*Aim*.
Copy the entire listing below line for line, leaving out the pictures.

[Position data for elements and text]
#####
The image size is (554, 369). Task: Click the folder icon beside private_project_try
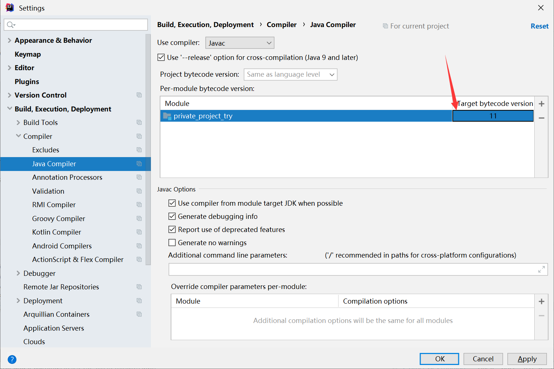(167, 116)
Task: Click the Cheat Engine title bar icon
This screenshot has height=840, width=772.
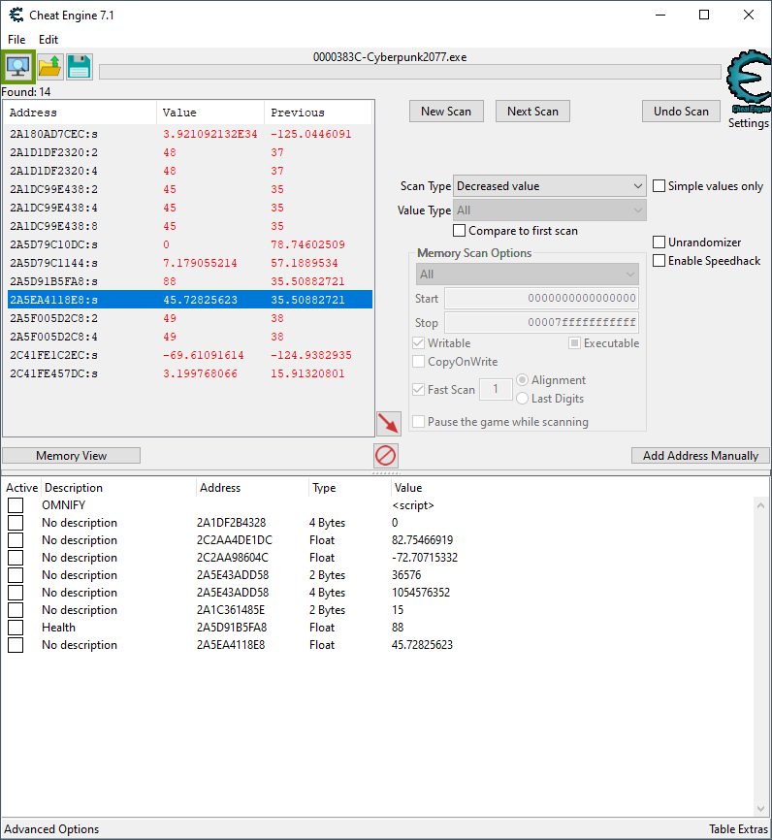Action: 16,15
#####
*Correct result*.
The image size is (554, 369). Task: Click the folder icon beside private_project_try
(167, 116)
Task: Click the Cheat Engine title bar icon
This screenshot has height=840, width=772.
Action: 16,15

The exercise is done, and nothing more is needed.